Alcalde Gustavo Petro, por favor coja ejemplo

Hace pocos días los bogotanos en cierta medida rompimos un récord guinness, al recibir el ‘ice bucket challenge’ a más personas al mismo tiempo, cuando nos enteramos que el honorable alcalde de Bogotá, estaba en la lista de los ‘Ocho mejores alcaldes del mundo’.

El pasado 20 de agosto, el alcalde de Bogotá público en su cuenta de Twitter un trino en el cual festejaba el nombramiento que le hizo el portal norteamericano The Huffington Post como el sexto mejor alcalde del mundo.

Luego de la conmoción que causa este ‘nombramiento’ que le hizo medio de comunicación estadounidense la lluvia de críticas y también de aplausos se empezaron a ver en redes sociales, pero, la indignación de los ciudadanos fue más allá e hizo que el portal web aclarara el porqué del a designación. El Huffington Post, en las horas de la tarde aclaró que no era ningún ranking y que tampoco equivalía al desempeño de las administraciones sino que solo eran los más destacados.

El pasado 26 de agosto, la noticia de la renuncia del alcalde berlinés Klaus Wowereit, tomo por sorpresa no solo al pueblo alemán sino que también a los bogotanos. ¿Y ustedes se preguntaran por qué? Pues resulta que el burgomaestre de la capital alemana, que ocupa su puesto desde el año 2001, también aparece en el ranking de los “mejores alcaldes del mundo” en la segunda posición. Su dejación de la alcaldía fue a causa del incumplimiento en una de sus propuestas de la campaña que lo reeligió, la del nuevo aeropuerto para la ciudad de Berlín que debió estar listo para el año 2011.

Después de todo lo anterior, yo me pregunto ¿El alcalde Gustavo Petro si ha cumplido con los planteamientos que prometió en campaña para Bogotá? Hagamos un pequeño recuento de sus propuestas más irrisorias del burgomaestre.

Con el boom de una mejor educación que ha venido aumentando en los últimos años, Gustavo Petro, le prometió a los capitalinos que en Bogotá se implementaría la jornada única escolar, que se construirían 100 colegios y 1.000 jardines públicos para toda la ciudad. Pero, faltándole un año y cuatro meses solo se han hecho 10 colegios, un jardín y 13 adjudicaciones de contratos.

En los temas de seguridad que tanto preocupan a los bogotanos, Gustavo Petro prometió cielo y tierra. Su seguridad iría de la mano de los privados, los taxis contribuirían a la prevención con botones de pánico y cámaras dentro de los automóviles al igual que en los articulados de TransMilenio, todo esto en corto plazo, menos de un año y hoy todavía no vemos nada, que las cifras de homicidio se hayan reducido es un gran logro, pero, se dispararon los atracos a personas, residencia y locales comerciales, los capitalinos se sienten inseguros en todos lados.

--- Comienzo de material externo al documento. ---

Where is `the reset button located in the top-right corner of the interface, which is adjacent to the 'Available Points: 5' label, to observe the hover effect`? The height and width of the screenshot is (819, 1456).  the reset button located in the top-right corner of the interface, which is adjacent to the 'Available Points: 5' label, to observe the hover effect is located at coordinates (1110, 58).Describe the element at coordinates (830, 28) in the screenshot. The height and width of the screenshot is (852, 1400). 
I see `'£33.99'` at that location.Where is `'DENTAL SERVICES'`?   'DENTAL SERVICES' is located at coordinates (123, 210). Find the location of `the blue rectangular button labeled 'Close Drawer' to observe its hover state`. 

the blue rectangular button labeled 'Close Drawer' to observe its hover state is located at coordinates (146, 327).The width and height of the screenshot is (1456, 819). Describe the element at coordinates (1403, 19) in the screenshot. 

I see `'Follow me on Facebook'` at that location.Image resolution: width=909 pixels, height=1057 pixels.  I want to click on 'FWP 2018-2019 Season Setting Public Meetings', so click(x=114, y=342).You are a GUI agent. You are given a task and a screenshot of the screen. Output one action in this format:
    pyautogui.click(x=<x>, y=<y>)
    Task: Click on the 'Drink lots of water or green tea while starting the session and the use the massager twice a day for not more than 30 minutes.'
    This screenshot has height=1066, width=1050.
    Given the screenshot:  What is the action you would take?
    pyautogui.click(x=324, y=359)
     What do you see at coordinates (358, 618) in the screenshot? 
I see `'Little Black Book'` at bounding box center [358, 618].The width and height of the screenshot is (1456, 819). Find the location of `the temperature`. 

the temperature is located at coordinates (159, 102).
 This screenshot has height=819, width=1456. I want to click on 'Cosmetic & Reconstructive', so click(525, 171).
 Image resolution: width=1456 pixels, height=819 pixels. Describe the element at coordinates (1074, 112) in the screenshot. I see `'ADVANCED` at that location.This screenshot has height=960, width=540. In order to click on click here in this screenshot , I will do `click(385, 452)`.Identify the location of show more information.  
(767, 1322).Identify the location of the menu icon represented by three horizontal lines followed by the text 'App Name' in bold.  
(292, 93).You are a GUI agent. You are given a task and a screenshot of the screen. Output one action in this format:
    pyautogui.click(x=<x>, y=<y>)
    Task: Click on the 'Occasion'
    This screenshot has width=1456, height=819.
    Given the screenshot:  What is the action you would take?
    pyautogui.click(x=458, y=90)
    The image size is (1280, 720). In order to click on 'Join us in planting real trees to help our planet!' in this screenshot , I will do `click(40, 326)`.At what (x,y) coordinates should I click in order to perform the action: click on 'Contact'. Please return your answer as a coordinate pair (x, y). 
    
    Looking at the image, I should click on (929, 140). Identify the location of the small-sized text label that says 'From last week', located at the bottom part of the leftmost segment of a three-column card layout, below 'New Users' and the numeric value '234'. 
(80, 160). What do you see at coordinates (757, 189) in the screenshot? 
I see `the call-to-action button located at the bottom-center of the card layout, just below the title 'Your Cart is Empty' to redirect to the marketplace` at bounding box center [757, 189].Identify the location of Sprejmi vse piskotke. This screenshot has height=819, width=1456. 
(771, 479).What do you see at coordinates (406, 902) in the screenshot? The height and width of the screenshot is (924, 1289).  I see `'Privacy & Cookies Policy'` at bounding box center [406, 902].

Uno de los males que más han afectado a Bogotá a lo largo de los años ha sido el tema de movilidad, los trancones son pan de cada día. La propuestas eran ambiciosas construcción del metro, ampliar las troncales de TransMilenio y una mejor calidad del servicio, poner en funcionamiento el Sistema Integrado de Transporte Publico, concesionar con los parqueaderos para un mejor precio y quitar a mediano plazo el pico y placa.

Pero, a poco de cumplirse 3 años de la administración Petro, vemos que no hay metro y no lo habrá en por lo menos 15 años, tampoco hay ampliación de las troncales de TransMilenio y su servicio cada día es peor, los buses del SITP andan solos por las calles de la capital, y a diario se estrella mínimo uno, los parqueaderos más costosos son los del distrito y aún está el pico y placa.

Entre otras polémicas y populistas propuestas de alcalde estuvieron reabrir el hospital San Juan de Dios, que el distrito comprara Corabastos y fundar el banco Muisca para el financiamiento de la economía popular y el proyecto de basura cero que no se ha implementado completamente y que le costó la salida del palacio de Liévano por varios días por parte de la procuraduría y que un la sentencia lo sigue persiguiendo.

Después de un breve resumen, ahora si le pregunto alcalde Petro, después de todos los incumplimientos que ha tenido en el desarrollo de su administración. ¿Por qué no sigue el ejemplo de su homólogo berlinés y renuncia a su cargo? ¿Por qué no acepta por un momento con humildad su fracaso antes los temas más esenciales de Bogotá? Es momento de dejar la prepotencia para empezar a trabajar enserio por la capital.

NOTA. Le agradezco a Alejo Vergel la invitación a escribir a su página espero que esta sea una de muchas columnas que vendrán.